Private Quaker initiatives continue to this day, having a special approach based on quiet listening aimed at helping people involved achieve inner peace and so be more receptive to new ideas. But this requires a level of self-denial not always found in professional diplomats. Quaker peace worker Mike Yarrow says: ‘It takes a certain amount of courage to intervene in a complicated, dangerous situation…to keep it up the conciliator needs some sense of satisfaction. All this can readily build up to a feeling that the individual is essential to the resolution of the conflict, and even that he or she has the solution. Such feelings are fatal to this kind of unofficial effort.’
The Middle East’s profound problems of identity and existence continue to frustrate international peace efforts, and have done from the start.
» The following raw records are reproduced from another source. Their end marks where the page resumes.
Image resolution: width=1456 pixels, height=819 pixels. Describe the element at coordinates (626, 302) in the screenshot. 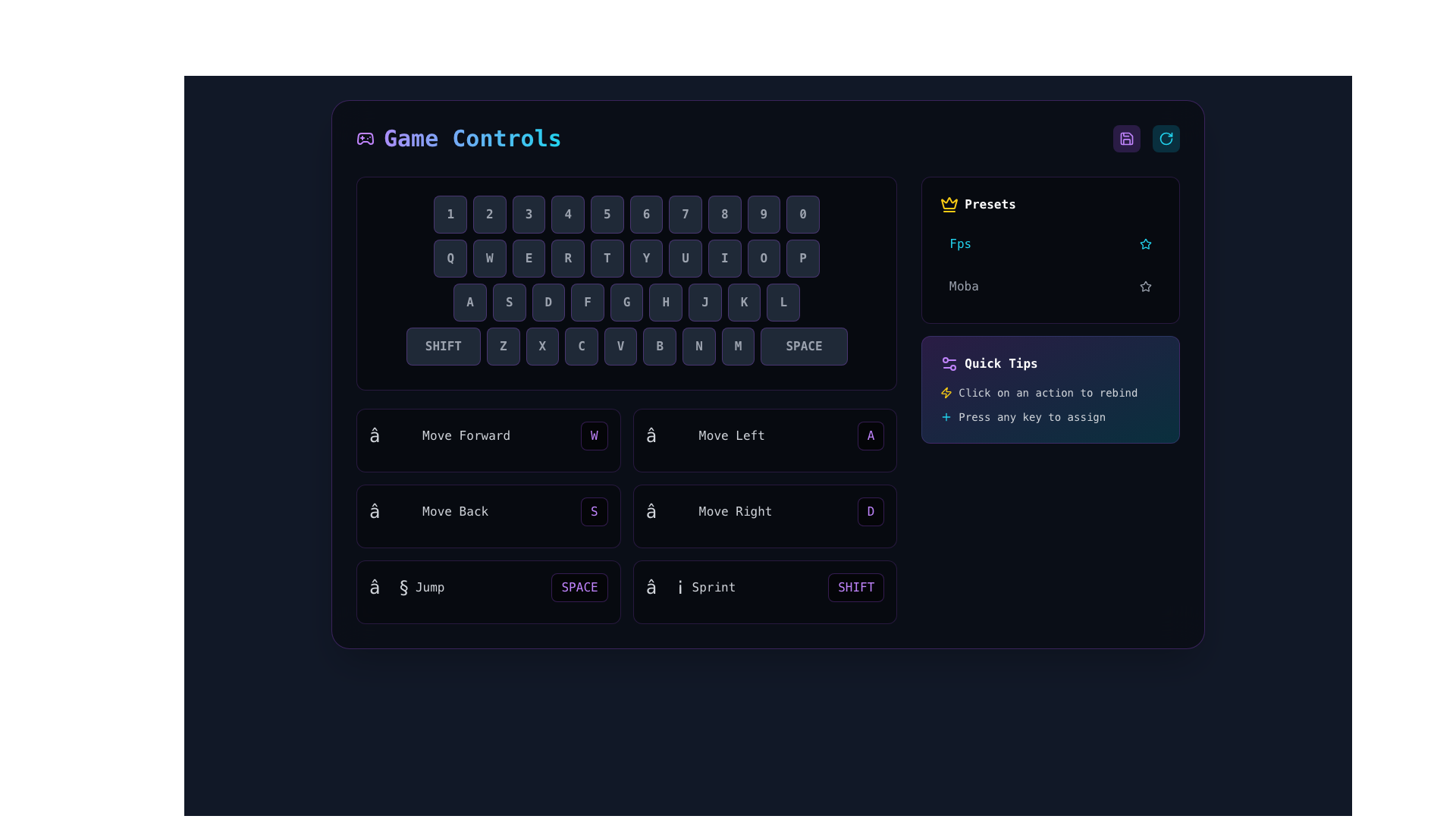

I see `the square-shaped button with rounded corners, featuring a dark gray background and a bold letter 'G' centered within, located between the buttons labeled 'F' and 'H'` at that location.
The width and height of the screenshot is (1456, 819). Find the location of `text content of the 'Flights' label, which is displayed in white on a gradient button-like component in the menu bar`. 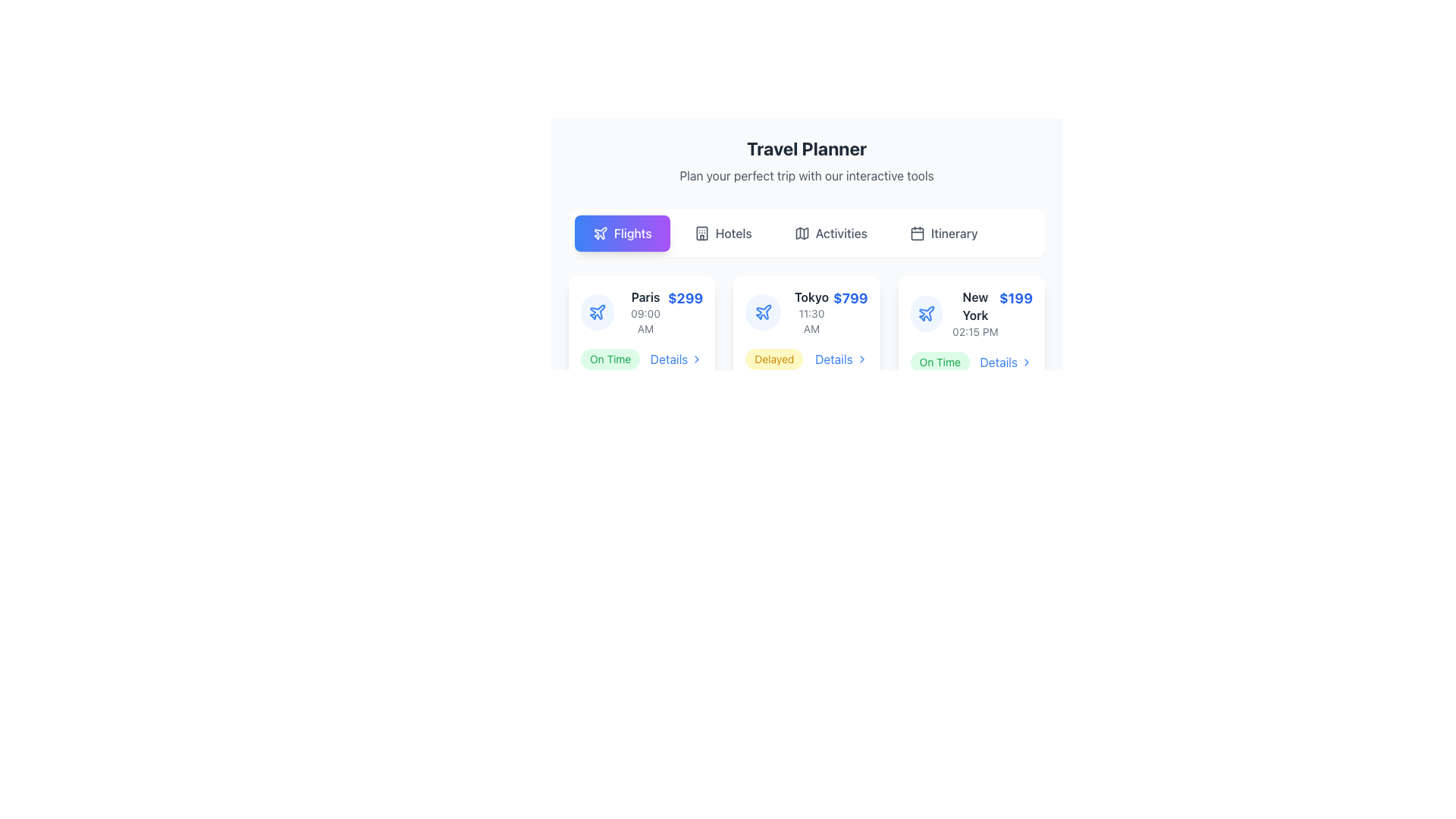

text content of the 'Flights' label, which is displayed in white on a gradient button-like component in the menu bar is located at coordinates (632, 234).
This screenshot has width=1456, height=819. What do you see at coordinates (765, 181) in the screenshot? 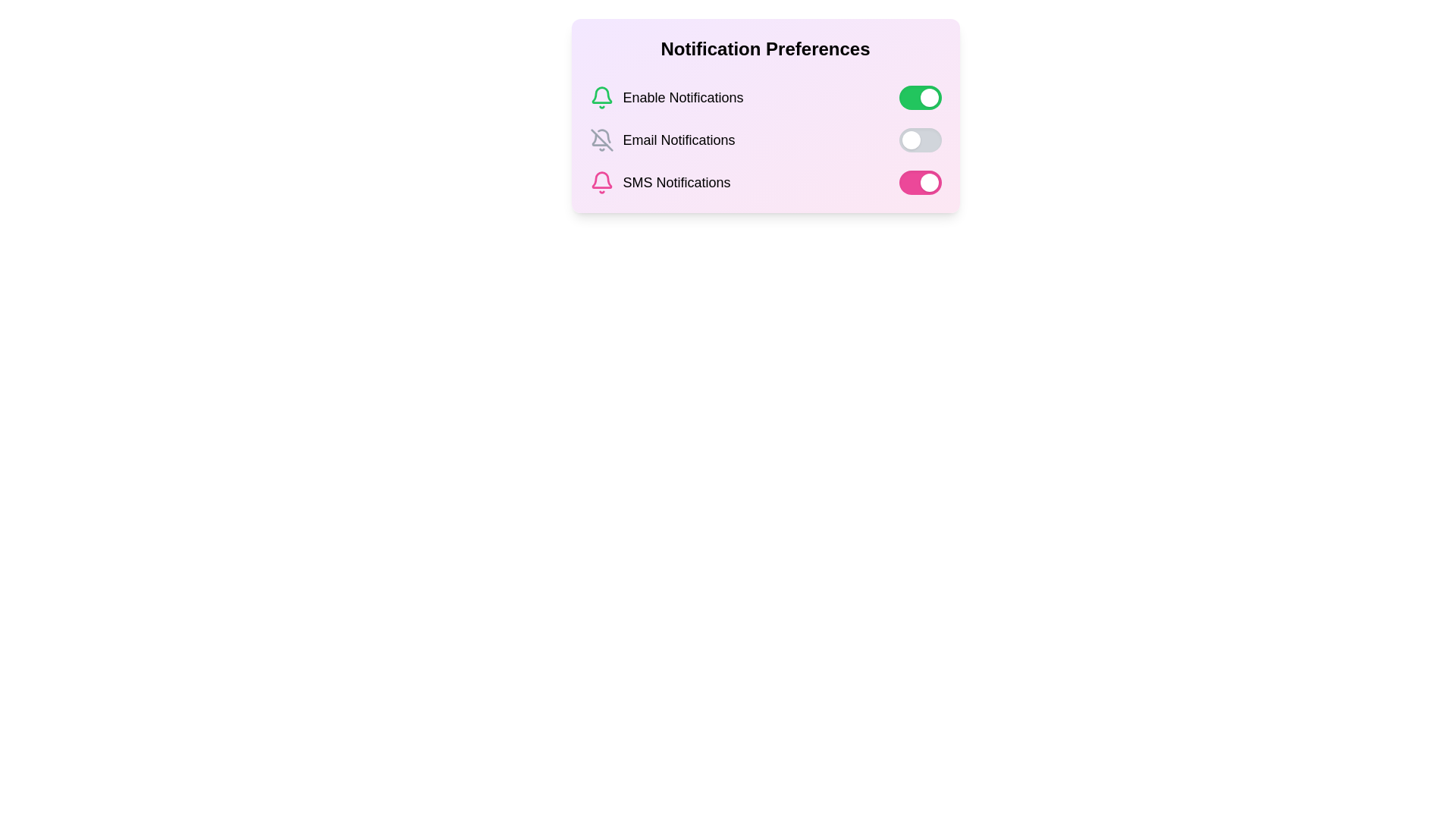
I see `the toggle switch for SMS notifications in the Notification Preferences section` at bounding box center [765, 181].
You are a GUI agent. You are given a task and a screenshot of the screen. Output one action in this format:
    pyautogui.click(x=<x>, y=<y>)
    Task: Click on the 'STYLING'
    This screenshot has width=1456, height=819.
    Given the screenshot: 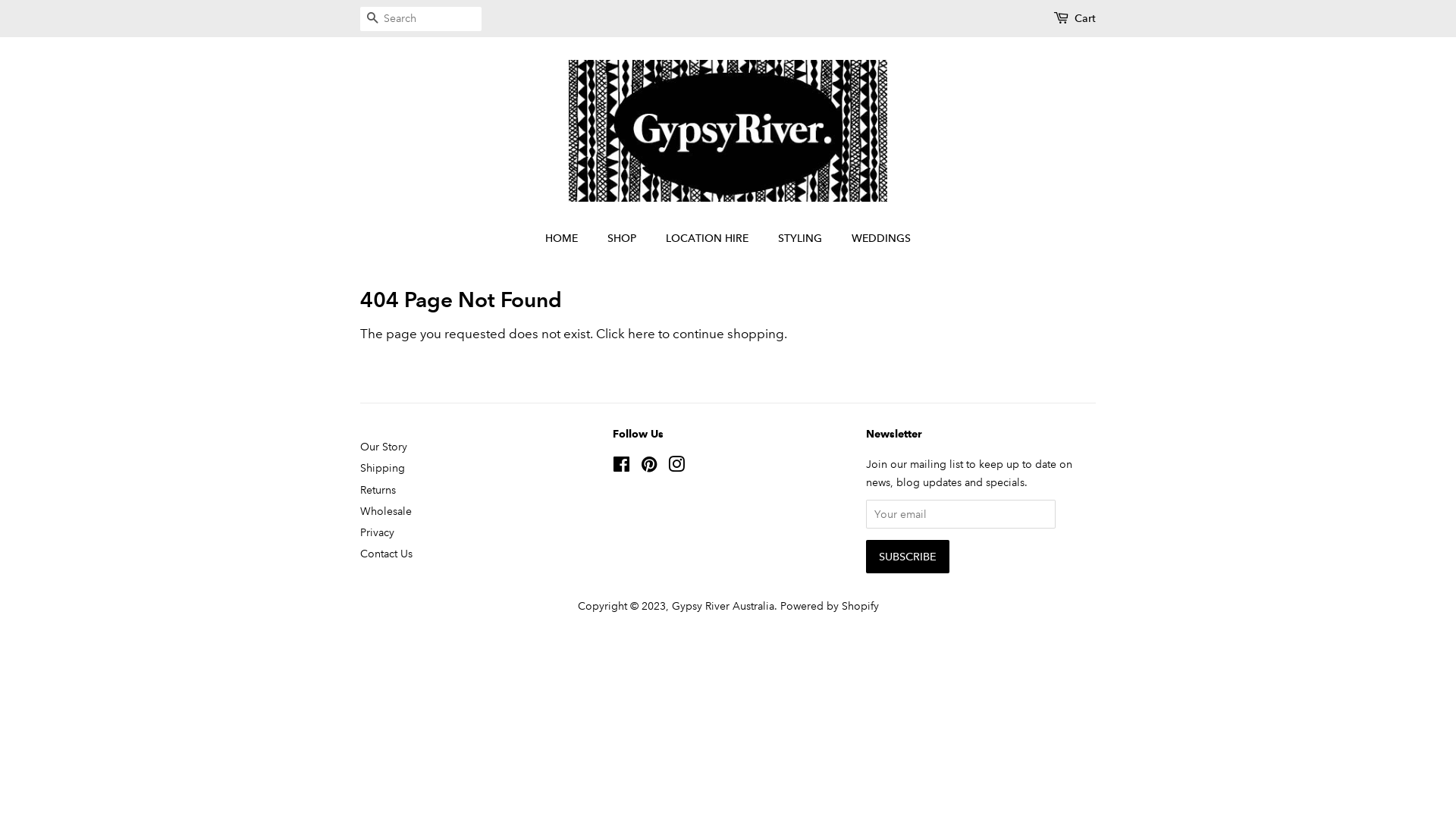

In 1948, Swedish diplomat and nobleman Folke Bernadotte, famous for rescuing thousands of people from Nazi concentration camps, became the first-ever official UN mediator. Tasked with tackling the Arab/Israel War he was soon murdered by Israeli extremists who thought he supported British and Arab plans to thwart the new state of Israel. His American co-mediator Ralph Bunche won the 1950 Nobel Peace Prize for his work in bringing about the 1949 Armistice in Palestine, the first ‘person of colour’ to win a Nobel award.
Mediators can make a difference (or not) precisely by being seen as close to a process. Hence attempts by a number of Arab or Islamic countries – including Saudi Arabia, Qatar, Egypt and Turkey – to help make progress in the Middle East problem. A US/Norwegian/British group of mediators have tried to bring peace to Sudan, Africa’s largest country. Former British Ambassador to Khartoum, Alan Goulty, saw his familiarity with the country as an advantage for his mediation work: ‘There’s a tendency around the world to blame Britain for their problems. But in the case of Sudan, there is no historical resentment. There’s a flattering approach that “you know us better, so you must help”.’
Part of the problem with official diplomatic mediations is that mediators come from states with their own interests and ambitions. In 2007, a strong team of seasoned diplomats – Germany’s Wolfgang Ischinger for the European Union, plus Russia’s Alexander Bozan-Kharchenko and the USA’s Frank Wisner – led a doomed move to resolve the Kosovo problem. The Serbs and Albanians refuse to budge from their core positions. Worse, the Europeans were divided among themselves over what a fair outcome should be, as were Russia and the United States. These divisions seeped into the mediation process, which failed. Kosovo proclaimed independence. Many countries round the world refused to recognise the new state. Serbia has taken the issue to the International Court of Justice.
Most recently, a heavy effort was made by the Organisation of American States to tackle the Honduras crisis after President Zelaya was bundled out of office last year and ended up seeking asylum in Brazil’s Embassy in Tegucigalpa. However, many Latin American leaders, and indeed Washington, at first sided openly with Zelaya, making the new Honduras leadership distrust their good offers. Eventually, the Obama administration took a more nuanced approach and helped negotiate a political settlement that has led to successful new elections. Most important of all, Brazil has its Embassy back.
One way or the other, diplomats have formidable personal experience and insight in looking at international disputes, trying to find ways to break deadlocks and build bridges.